American utilities face the same kinds of stranded asset risks, though only 18% of utility employees view sunk costs in infrastructure as a top worry.  But power plants can be ferociously expensive to build.  Evergy’s Iatan 2 project, which went online nearly 10 years ago, came in at nearly $2 billion, with state-of-the-art environmental retrofits of the Iatan 1 plant adding to costs.  It can take large projects like this decades to pay for themselves; securitizing early retirement of fossil fuel plants can blunt risks to utilities, but so far has only been tried in three states.

Even bigger picture – there’s a substantial inertia built into an energy economy created more than 100 years ago – a vast, complex system that works remarkably well to meet the needs of its customers.  To date, renewables are still a small slice of total US electricity output.  In 2018, natural gas generated about 35% of our electricity, coal about 27%, nuclear a bit over 19% and all renewables, including hydroelectric, not quite 17%, with niche sources making up the rest.

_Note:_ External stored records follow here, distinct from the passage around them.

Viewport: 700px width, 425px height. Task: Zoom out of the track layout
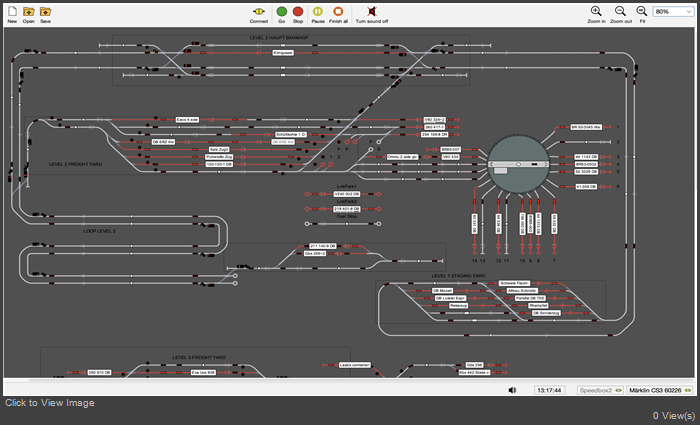[x=621, y=11]
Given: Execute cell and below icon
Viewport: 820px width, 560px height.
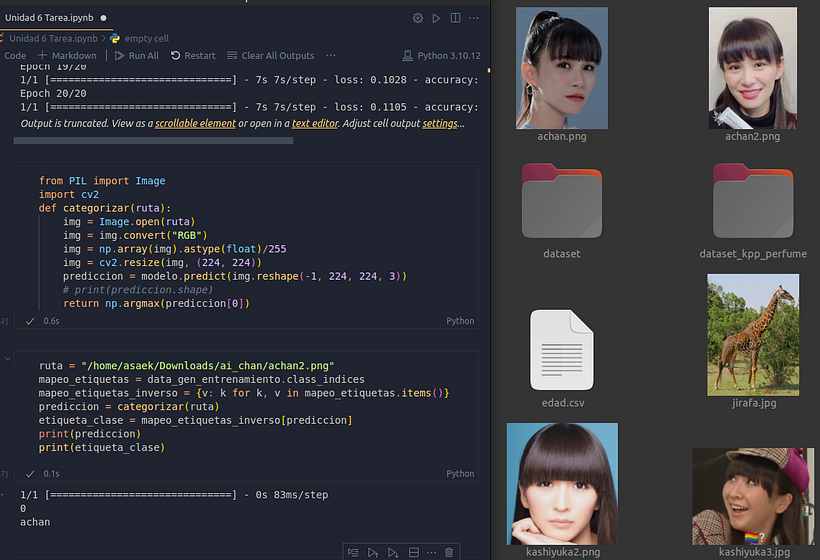Looking at the screenshot, I should tap(393, 552).
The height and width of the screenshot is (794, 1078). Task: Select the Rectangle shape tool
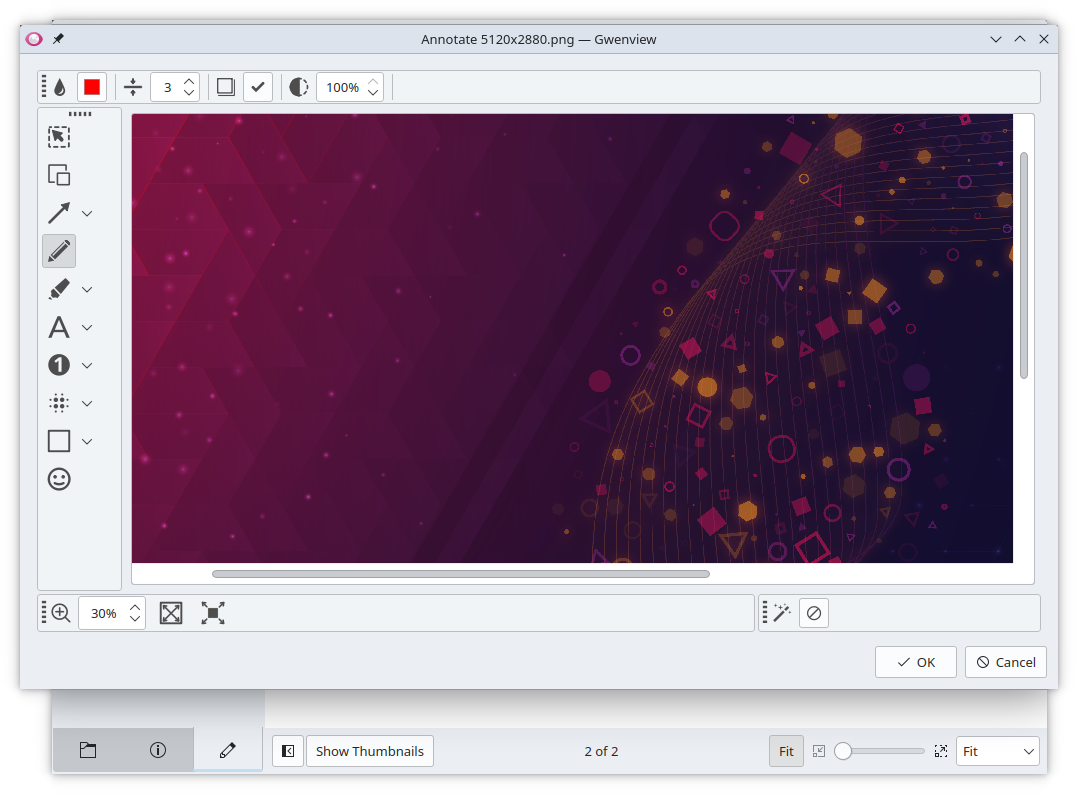(59, 441)
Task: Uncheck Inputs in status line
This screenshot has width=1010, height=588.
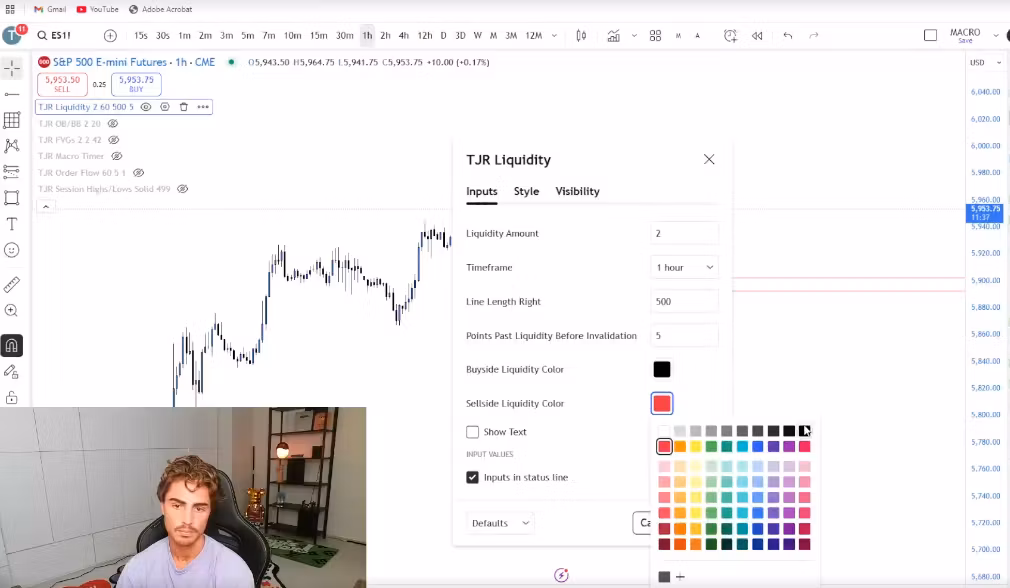Action: pos(472,477)
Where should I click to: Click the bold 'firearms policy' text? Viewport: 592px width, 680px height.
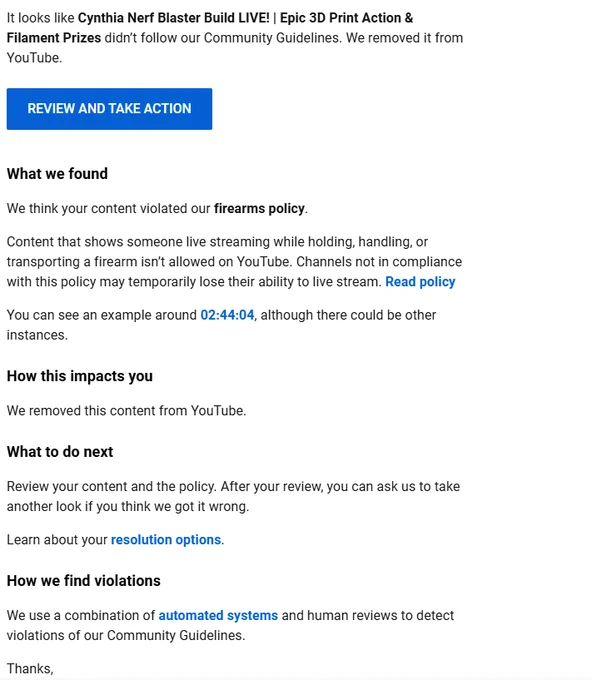tap(259, 209)
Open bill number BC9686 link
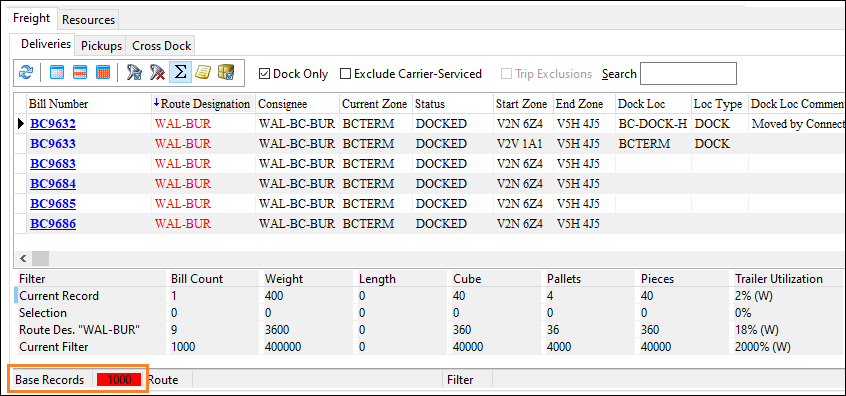The image size is (846, 396). tap(53, 223)
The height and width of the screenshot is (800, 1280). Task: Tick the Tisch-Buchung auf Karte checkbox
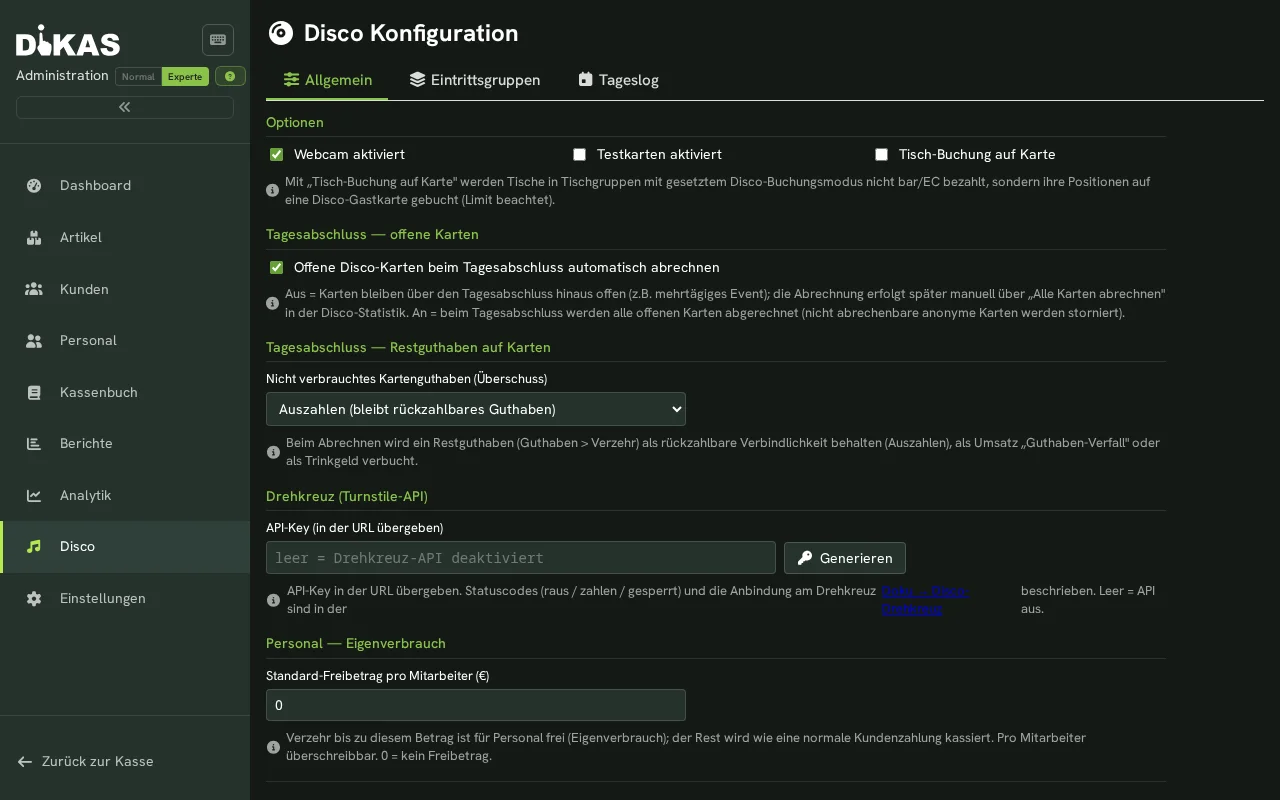(x=881, y=154)
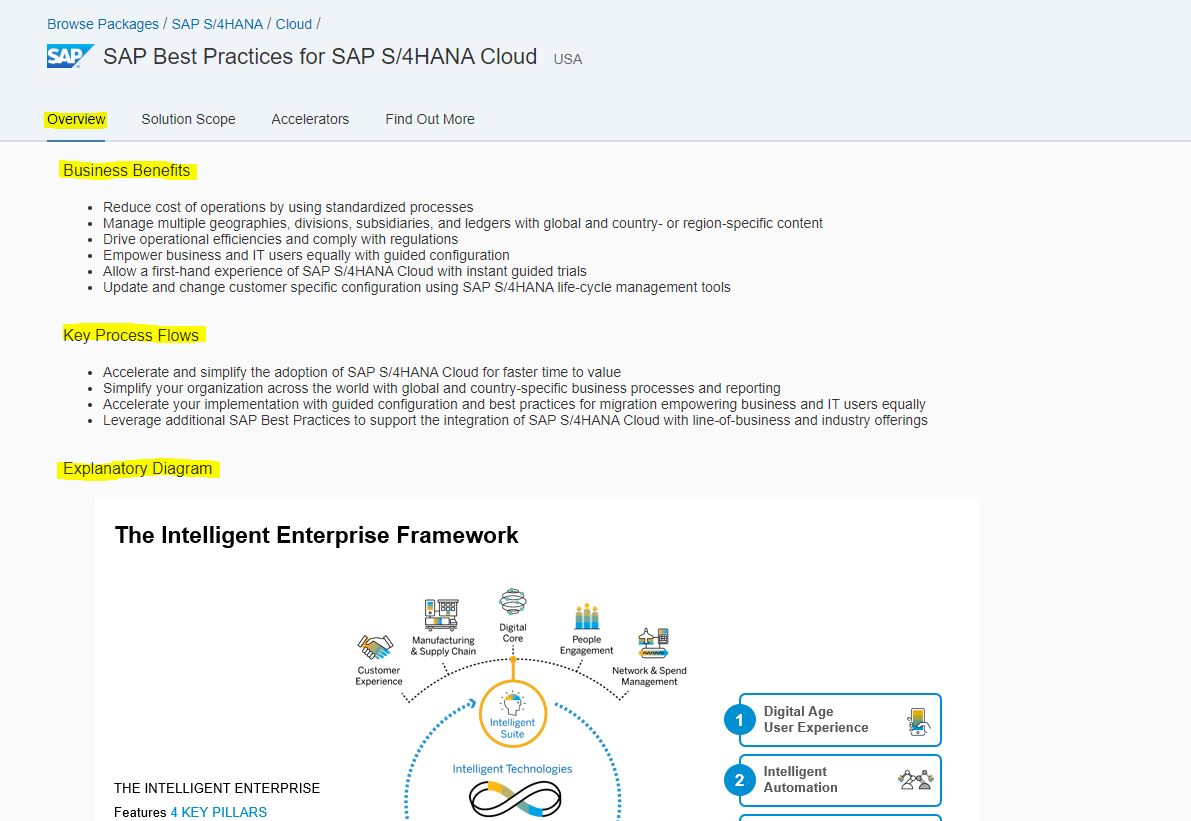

To be clear, renewable energy’s recent eclipse of coal in the US has been remarkable.  In fact, the US Energy Information Administration (EIA) announced the very day this was written that in 2019 consumption of energy produced from renewables passed that produced by coal, the first time per EIA that this has happened since before 1885.  But a decarbonized energy economy is still decades away.  The International Renewable Energy Agency (IRENA) estimates that to even approach climate goals, renewables must increase to around 65% of global Total Primary Energy Supply by 2050 – and we’re nowhere close to that yet.  More on all of the above, COVID impacts and the state of play in our next renewable installment.